The show follows its protagonist, Miriam "Midge" Maisel, through a myriad of interesting changes. She begins her journey as the perfect wife and mother, gliding through life with a sense of purpose and a sense of humor. Then one day, it all comes crashing down. Her marriage disintegrates, but through that loss, she finds her calling — stand-up comedy. The catch? She's living in the early 1950s — not exactly a golden age for housewives with moxie.
Stand-up comedy is often seen as a “boys’ club” of sorts, relegating female comics to a sort of “unicorn” status — they’re simultaneously viewed as unique and charming while also remaining the odd one out. And if they’re successful, they must be the exception to the "women aren't funny" rule. The Marvelous Mrs. Maisel is about to showcase a different narrative as it relates to women in comedy, and it's tempting to believe that Midge's story has no historical parallels — though that's not quite true.
Though Midge herself is a dreamed up character, actress Rachel Brosnahan (House of Cards) educated herself on female comics of the time in preparation for the role, according to Vanity Fair. The magazine reports that Brosnahan delved deep into PBS documentaries about New York City and the lives of Jewish-Americans during that era. She also familiarized herself with the iconic career of Joan Rivers, whom the actress said shares some similarities with Midge, though the two approach comedy in different ways. "Joan’s comedy came from a place of feeling like she never belonged. She always referred to herself as the ugly duckling," Brosnahan told Vanity Fair. "Midge is the opposite. She knows she is beautiful; she knows she is great at what she does, and she will be the first to tell you about it."
The show's creator, Amy Sherman-Palladino, whose main claim to fame is creating Gilmore Girls, said in another Vanity Fair interview that Rivers' comedic style was an influence on the show. "I’m a massive Joan Rivers fan; the world is sadder without her, and will always be sadder without her. And she had that wonderful mix, that battle of wanting to be accepted on a feminine level — [but] you can’t have that many balls and be accepted on a feminine level," she told the magazine. "It just doesn’t work that way. It was such a wonderful dichotomy, and she crafted those monster jokes. And because we knew we were going to get an actress to do [this part], we felt like it needed to be more of a rant, of a monologue. Going forward, that’s how we’re looking at Midge’s humor. She’s going to learn how to control that and craft it a little more."
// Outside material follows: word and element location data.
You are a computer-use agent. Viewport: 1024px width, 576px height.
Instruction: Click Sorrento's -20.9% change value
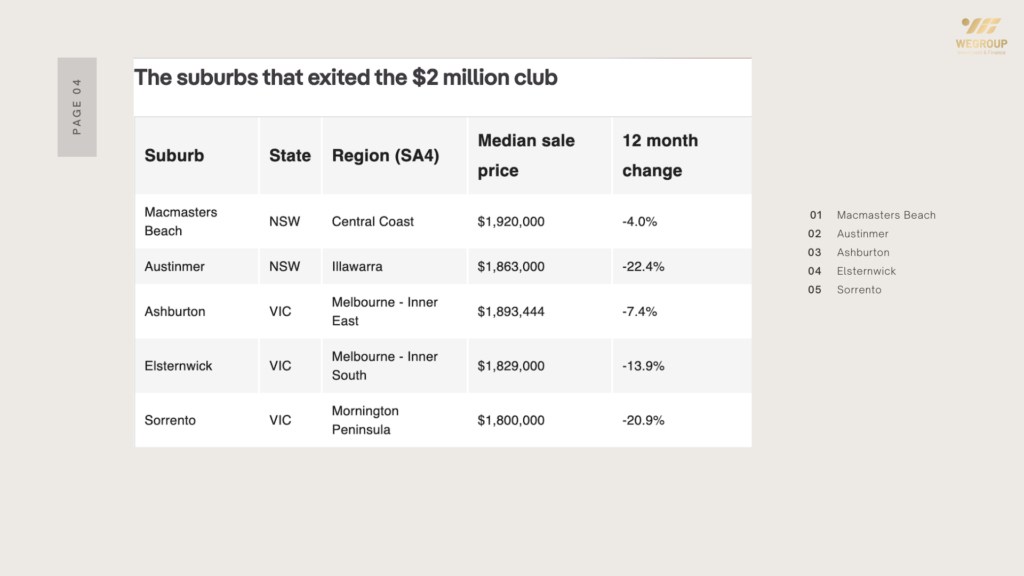[643, 420]
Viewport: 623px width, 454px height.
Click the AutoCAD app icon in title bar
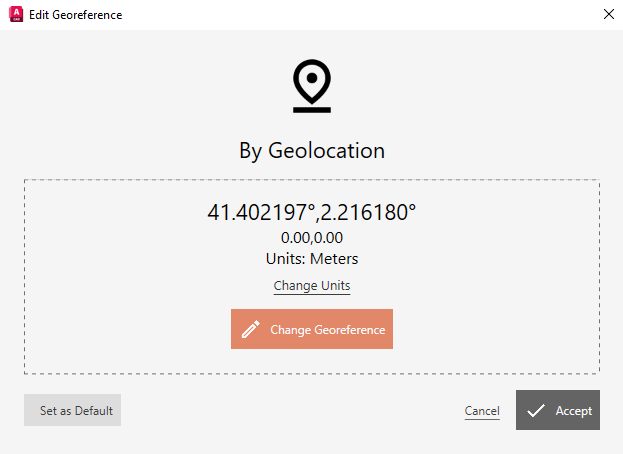pyautogui.click(x=16, y=14)
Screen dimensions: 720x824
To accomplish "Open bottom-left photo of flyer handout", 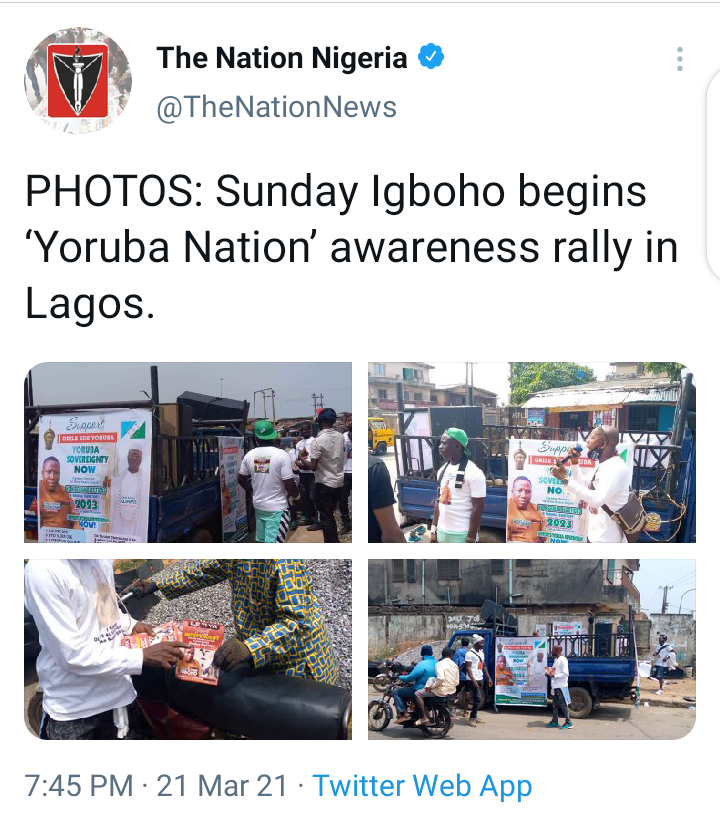I will click(188, 649).
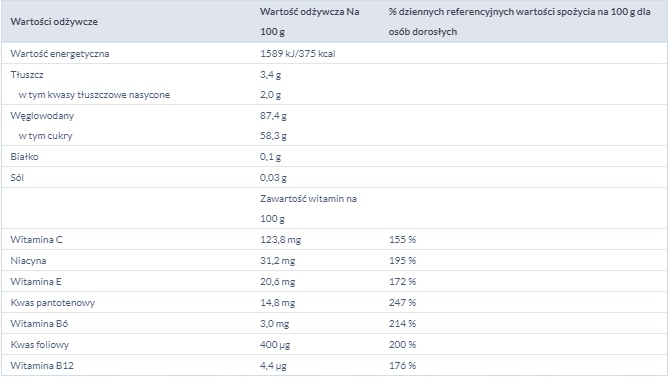
Task: Select the 'Witamina B6' row label
Action: pos(39,324)
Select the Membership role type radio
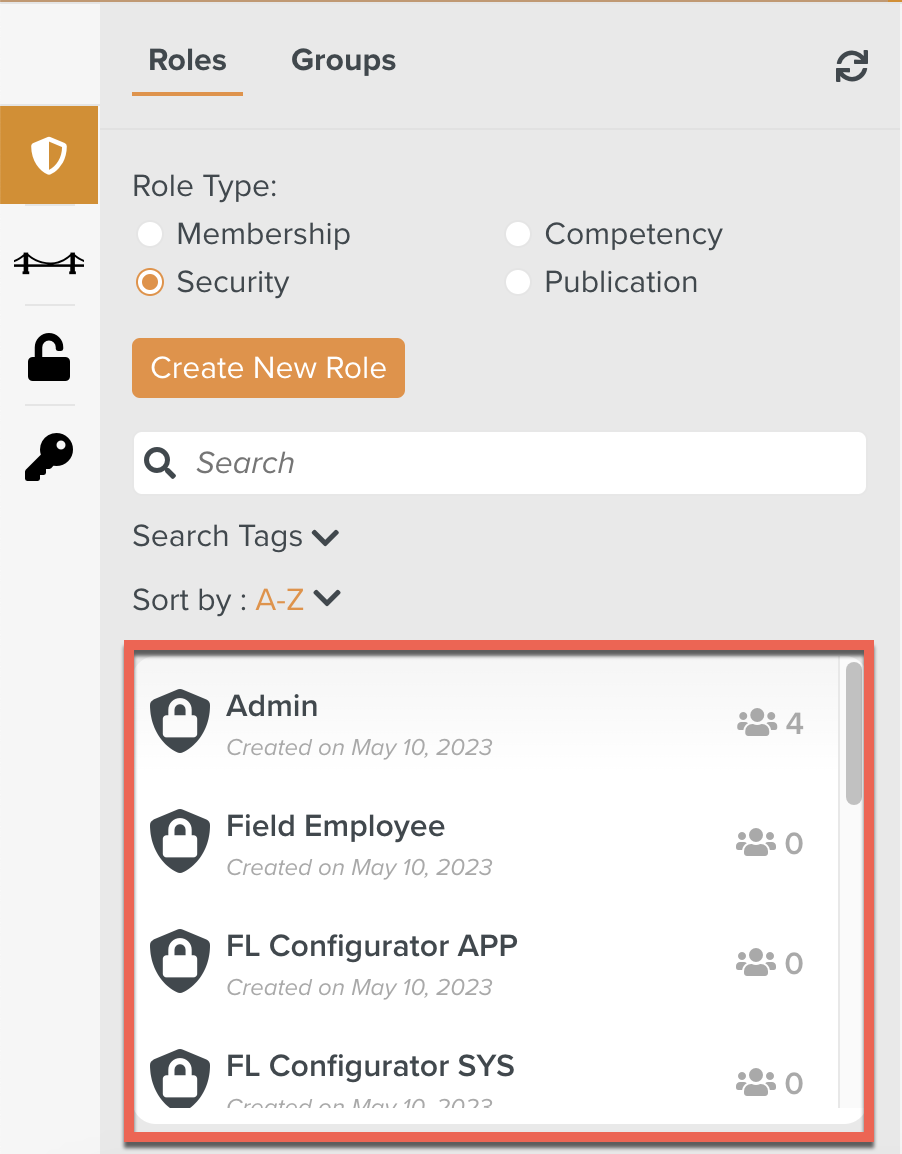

With The Marvelous Mrs. Maisel, Sherman-Palladino is continuing her career of putting compelling stories about women on the small screen. "It is a show about a woman, being written, directed, and executive produced by a woman and hopefully future directors to come," Brosnahan said in the same Vanity Fair interview. "It’s clear how important it is to Amy to be telling stories about women, but not just for women. It’s a fresh change of perspective that I don’t think I realized how much I’d been craving."
Now more than ever, we need to amplify female voices in comedy. Thankfully, The Marvelous Mrs. Maisel does just that.